Part of the 2020 Oregon Wildfires

The Archie Creek Fire was a wildfire that burned in Douglas County, Oregon, United States, during Labor Day weekend of 2020. It was one of the most destructive fires in the county's history, ultimately burning over 131,000 acres and displacing residents in and east of the community of Glide.

== Progression ==
The fire began in the Umpqua National Forest on September 7, 2020, near French Creek. It was followed by two additional fires near Star Mountain and Archie Creek, which quickly merged on September 9 to form the Archie Creek Fire. The fire exhibited extreme behavior, "expanding by roughly 72,000 acres within the first 12 hours and reaching 100,000 acres in its initial 24 hours". High winds, extreme temperatures, and drought conditions contributed to the rapid spread of the blaze.

Archie Creek Fire
| Land Ownership | Acres |
|---|---|
| Private | 63,847 |
| Roseburg Bureau of Land Management | 40,429 |
| Umpqua National Forest | 26,645 |
| Undetermined | 620 |
| State | 39 |
| Total Acres Burned | 131,580 |

== Response and recovery ==
The response involved coordination between Douglas County officials, local fire departments, the Oregon Department of Forestry, the U.S. Forest Service, and other agencies. Emergency shelters were established at the Douglas County Fairgrounds, and animal rescue efforts extended to livestock and fish hatcheries.

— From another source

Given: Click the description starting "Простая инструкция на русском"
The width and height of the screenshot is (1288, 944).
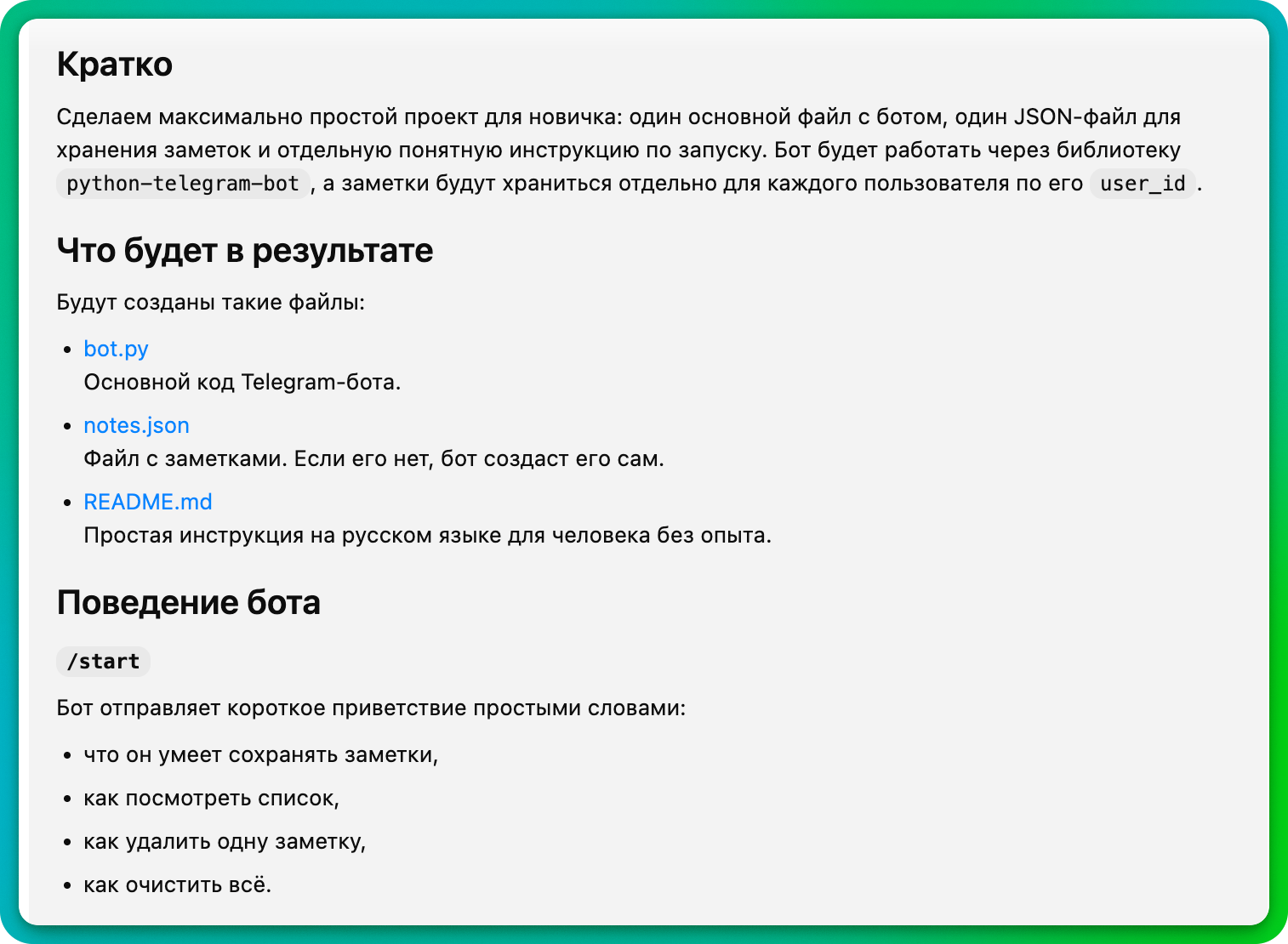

Following containment on November 16, 2020, recovery efforts began, including hazardous waste cleanup, ash removal, and road repairs. A two-phase cleanup was implemented with assistance from Federal Emergency Management Agency (FEMA) and the State of Oregon.

== Ecological consequences ==
The fire severely affected critical wildlife habitats, including areas for the Northern Spotted Owl and Red Tree Vole. Watershed quality was compromised, with significant risk of landslides and erosion.

== Cause and legal proceedings ==
Initially, the cause of the Archie Creek Fire was listed as "under investigation". However, subsequent lawsuits and settlements have shed light on the likely origin of the fire. Multiple lawsuits alleged that PacifiCorp, operating as Pacific Power, failed to shut off its electrical equipment during extremely high-risk fire conditions over Labor Day weekend in 2020, despite warnings from the National Weather Service.

Plaintiffs claimed the utility company neglected to de-energize power lines and failed to properly trim hazard trees and manage vegetation near electrical infrastructure. These conditions are believed to have led to power equipment sparking fires during high winds, contributing to the rapid spread of the Archie Creek Fire.

== Settlements ==
- December 6, 2023: PacifiCorp agreed to a $299 million settlement with over 460 individuals who lost property or were displaced due to the fire.
- December 18, 2023: The company also reached a $250 million settlement with ten timber companies that sustained losses to commercial forestlands.
- February 2025: A jury awarded nearly $50 million in damages to seven survivors of the 2020 Oregon wildfires, adding to PacifiCorp's financial liabilities related to the fire.

In addition to these settlements, the U.S. federal government has filed a separate lawsuit seeking to recover fire suppression and restoration costs associated with the blaze's impact on public lands.